Exercise | The answer should match the records character for character.

Exercise material |
____________________

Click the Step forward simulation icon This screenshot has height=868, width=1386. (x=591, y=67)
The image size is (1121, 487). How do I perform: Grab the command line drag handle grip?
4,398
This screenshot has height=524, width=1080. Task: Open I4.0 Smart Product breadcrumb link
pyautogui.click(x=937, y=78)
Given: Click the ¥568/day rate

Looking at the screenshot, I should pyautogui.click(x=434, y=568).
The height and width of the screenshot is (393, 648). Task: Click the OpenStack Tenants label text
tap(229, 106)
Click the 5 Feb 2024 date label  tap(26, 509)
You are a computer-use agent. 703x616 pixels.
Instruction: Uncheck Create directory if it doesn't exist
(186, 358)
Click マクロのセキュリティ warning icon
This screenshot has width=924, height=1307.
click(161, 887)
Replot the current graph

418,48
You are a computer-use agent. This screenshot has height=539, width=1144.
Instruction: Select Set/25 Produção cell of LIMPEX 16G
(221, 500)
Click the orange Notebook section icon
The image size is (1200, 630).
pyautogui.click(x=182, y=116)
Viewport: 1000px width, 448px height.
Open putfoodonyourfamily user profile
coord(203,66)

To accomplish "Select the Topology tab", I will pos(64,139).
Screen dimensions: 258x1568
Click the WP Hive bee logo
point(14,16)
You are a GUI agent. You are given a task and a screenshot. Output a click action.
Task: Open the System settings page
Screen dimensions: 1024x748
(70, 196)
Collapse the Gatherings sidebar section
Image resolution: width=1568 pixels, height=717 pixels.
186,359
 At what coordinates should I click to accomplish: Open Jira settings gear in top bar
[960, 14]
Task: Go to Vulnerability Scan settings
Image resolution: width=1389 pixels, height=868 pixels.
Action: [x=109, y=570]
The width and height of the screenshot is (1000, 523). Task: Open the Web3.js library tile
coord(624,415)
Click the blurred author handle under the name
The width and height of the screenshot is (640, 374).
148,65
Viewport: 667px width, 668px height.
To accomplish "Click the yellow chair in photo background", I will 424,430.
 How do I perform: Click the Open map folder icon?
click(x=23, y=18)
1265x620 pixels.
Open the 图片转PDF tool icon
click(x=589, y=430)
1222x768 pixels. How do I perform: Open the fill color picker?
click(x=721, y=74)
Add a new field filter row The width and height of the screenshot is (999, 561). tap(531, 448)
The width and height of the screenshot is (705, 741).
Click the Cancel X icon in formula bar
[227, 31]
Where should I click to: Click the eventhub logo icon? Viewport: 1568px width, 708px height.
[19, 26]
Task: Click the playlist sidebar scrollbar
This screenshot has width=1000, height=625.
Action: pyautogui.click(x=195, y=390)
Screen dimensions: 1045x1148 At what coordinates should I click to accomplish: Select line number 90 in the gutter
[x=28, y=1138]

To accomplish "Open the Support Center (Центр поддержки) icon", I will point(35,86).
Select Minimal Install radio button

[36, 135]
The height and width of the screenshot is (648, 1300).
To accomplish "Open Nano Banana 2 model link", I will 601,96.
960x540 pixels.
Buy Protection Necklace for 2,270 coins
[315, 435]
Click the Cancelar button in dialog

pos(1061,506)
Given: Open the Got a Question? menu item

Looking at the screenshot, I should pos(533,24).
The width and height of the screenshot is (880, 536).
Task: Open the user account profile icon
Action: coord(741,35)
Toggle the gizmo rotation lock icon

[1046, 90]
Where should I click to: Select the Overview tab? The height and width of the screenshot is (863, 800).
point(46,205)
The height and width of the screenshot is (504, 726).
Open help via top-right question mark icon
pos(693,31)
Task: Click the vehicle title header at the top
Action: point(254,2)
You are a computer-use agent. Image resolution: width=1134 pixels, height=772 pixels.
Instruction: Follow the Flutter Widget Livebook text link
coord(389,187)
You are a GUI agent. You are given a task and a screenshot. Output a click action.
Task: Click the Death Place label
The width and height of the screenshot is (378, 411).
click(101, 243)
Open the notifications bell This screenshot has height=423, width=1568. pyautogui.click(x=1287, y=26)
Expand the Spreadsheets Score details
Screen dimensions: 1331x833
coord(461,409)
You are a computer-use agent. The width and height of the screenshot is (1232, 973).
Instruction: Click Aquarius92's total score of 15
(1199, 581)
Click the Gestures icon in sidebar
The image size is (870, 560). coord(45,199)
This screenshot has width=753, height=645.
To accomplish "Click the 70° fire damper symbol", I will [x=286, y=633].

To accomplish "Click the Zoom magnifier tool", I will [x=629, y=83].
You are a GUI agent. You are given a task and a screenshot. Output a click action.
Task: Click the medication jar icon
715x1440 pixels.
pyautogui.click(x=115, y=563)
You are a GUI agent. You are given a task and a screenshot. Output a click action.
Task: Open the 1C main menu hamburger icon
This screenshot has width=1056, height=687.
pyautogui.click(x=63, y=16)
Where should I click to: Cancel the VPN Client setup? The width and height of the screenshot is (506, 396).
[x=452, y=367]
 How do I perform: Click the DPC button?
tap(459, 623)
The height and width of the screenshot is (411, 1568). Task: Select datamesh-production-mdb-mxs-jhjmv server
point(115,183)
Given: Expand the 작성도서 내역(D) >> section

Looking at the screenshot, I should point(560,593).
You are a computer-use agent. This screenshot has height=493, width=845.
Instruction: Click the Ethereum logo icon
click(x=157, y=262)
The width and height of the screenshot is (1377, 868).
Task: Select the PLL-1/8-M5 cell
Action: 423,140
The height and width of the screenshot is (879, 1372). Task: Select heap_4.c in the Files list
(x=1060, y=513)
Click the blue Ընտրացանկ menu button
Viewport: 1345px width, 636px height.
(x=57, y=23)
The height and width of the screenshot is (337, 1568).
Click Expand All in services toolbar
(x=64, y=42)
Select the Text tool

____________________

Written response |
Click the Step forward simulation icon This screenshot has height=868, width=1386. (x=591, y=67)
The image size is (1121, 487). How do I perform: Grab the command line drag handle grip?
4,398
This screenshot has height=524, width=1080. Task: Open I4.0 Smart Product breadcrumb link
pyautogui.click(x=937, y=78)
Given: Click the ¥568/day rate

Looking at the screenshot, I should pyautogui.click(x=434, y=568).
The height and width of the screenshot is (393, 648). Task: Click the OpenStack Tenants label text
tap(229, 106)
Click the 5 Feb 2024 date label  tap(26, 509)
You are a computer-use agent. 703x616 pixels.
Instruction: Uncheck Create directory if it doesn't exist
(186, 358)
Click マクロのセキュリティ warning icon
This screenshot has width=924, height=1307.
click(161, 887)
Replot the current graph

418,48
You are a computer-use agent. This screenshot has height=539, width=1144.
Instruction: Select Set/25 Produção cell of LIMPEX 16G
(221, 500)
Click the orange Notebook section icon
The image size is (1200, 630).
pyautogui.click(x=182, y=116)
Viewport: 1000px width, 448px height.
Open putfoodonyourfamily user profile
coord(203,66)

To accomplish "Select the Topology tab", I will pos(64,139).
Screen dimensions: 258x1568
Click the WP Hive bee logo
point(14,16)
You are a GUI agent. You are given a task and a screenshot. Output a click action.
Task: Open the System settings page
Screen dimensions: 1024x748
(70, 196)
Collapse the Gatherings sidebar section
Image resolution: width=1568 pixels, height=717 pixels.
186,359
 At what coordinates should I click to accomplish: Open Jira settings gear in top bar
[960, 14]
Task: Go to Vulnerability Scan settings
Image resolution: width=1389 pixels, height=868 pixels.
Action: [x=109, y=570]
The width and height of the screenshot is (1000, 523). Task: Open the Web3.js library tile
coord(624,415)
Click the blurred author handle under the name
The width and height of the screenshot is (640, 374).
148,65
Viewport: 667px width, 668px height.
To accomplish "Click the yellow chair in photo background", I will 424,430.
 How do I perform: Click the Open map folder icon?
click(x=23, y=18)
1265x620 pixels.
Open the 图片转PDF tool icon
click(x=589, y=430)
1222x768 pixels. How do I perform: Open the fill color picker?
click(x=721, y=74)
Add a new field filter row The width and height of the screenshot is (999, 561). tap(531, 448)
The width and height of the screenshot is (705, 741).
Click the Cancel X icon in formula bar
[227, 31]
Where should I click to: Click the eventhub logo icon? Viewport: 1568px width, 708px height.
[19, 26]
Task: Click the playlist sidebar scrollbar
This screenshot has width=1000, height=625.
Action: pyautogui.click(x=195, y=390)
Screen dimensions: 1045x1148 At what coordinates should I click to accomplish: Select line number 90 in the gutter
[x=28, y=1138]

To accomplish "Open the Support Center (Центр поддержки) icon", I will point(35,86).
Select Minimal Install radio button

[36, 135]
The height and width of the screenshot is (648, 1300).
To accomplish "Open Nano Banana 2 model link", I will 601,96.
960x540 pixels.
Buy Protection Necklace for 2,270 coins
[315, 435]
Click the Cancelar button in dialog

pos(1061,506)
Given: Open the Got a Question? menu item

Looking at the screenshot, I should pos(533,24).
The width and height of the screenshot is (880, 536).
Task: Open the user account profile icon
Action: coord(741,35)
Toggle the gizmo rotation lock icon

[1046, 90]
Where should I click to: Select the Overview tab? The height and width of the screenshot is (863, 800).
point(46,205)
The height and width of the screenshot is (504, 726).
Open help via top-right question mark icon
pos(693,31)
Task: Click the vehicle title header at the top
Action: point(254,2)
You are a computer-use agent. Image resolution: width=1134 pixels, height=772 pixels.
Instruction: Follow the Flutter Widget Livebook text link
coord(389,187)
You are a GUI agent. You are given a task and a screenshot. Output a click action.
Task: Click the Death Place label
The width and height of the screenshot is (378, 411).
click(101, 243)
Open the notifications bell This screenshot has height=423, width=1568. pyautogui.click(x=1287, y=26)
Expand the Spreadsheets Score details
Screen dimensions: 1331x833
coord(461,409)
You are a computer-use agent. The width and height of the screenshot is (1232, 973).
Instruction: Click Aquarius92's total score of 15
(1199, 581)
Click the Gestures icon in sidebar
The image size is (870, 560). coord(45,199)
This screenshot has width=753, height=645.
To accomplish "Click the 70° fire damper symbol", I will [x=286, y=633].

To accomplish "Click the Zoom magnifier tool", I will [x=629, y=83].
You are a GUI agent. You are given a task and a screenshot. Output a click action.
Task: Click the medication jar icon
715x1440 pixels.
pyautogui.click(x=115, y=563)
You are a GUI agent. You are given a task and a screenshot. Output a click action.
Task: Open the 1C main menu hamburger icon
This screenshot has width=1056, height=687.
pyautogui.click(x=63, y=16)
Where should I click to: Cancel the VPN Client setup? The width and height of the screenshot is (506, 396).
[x=452, y=367]
 How do I perform: Click the DPC button?
tap(459, 623)
The height and width of the screenshot is (411, 1568). Task: Select datamesh-production-mdb-mxs-jhjmv server
point(115,183)
Given: Expand the 작성도서 내역(D) >> section

Looking at the screenshot, I should point(560,593).
You are a computer-use agent. This screenshot has height=493, width=845.
Instruction: Click the Ethereum logo icon
click(x=157, y=262)
The width and height of the screenshot is (1377, 868).
Task: Select the PLL-1/8-M5 cell
Action: 423,140
The height and width of the screenshot is (879, 1372). Task: Select heap_4.c in the Files list
(x=1060, y=513)
Click the blue Ընտրացանկ menu button
Viewport: 1345px width, 636px height.
(x=57, y=23)
The height and width of the screenshot is (337, 1568).
Click Expand All in services toolbar
(x=64, y=42)
Select the Text tool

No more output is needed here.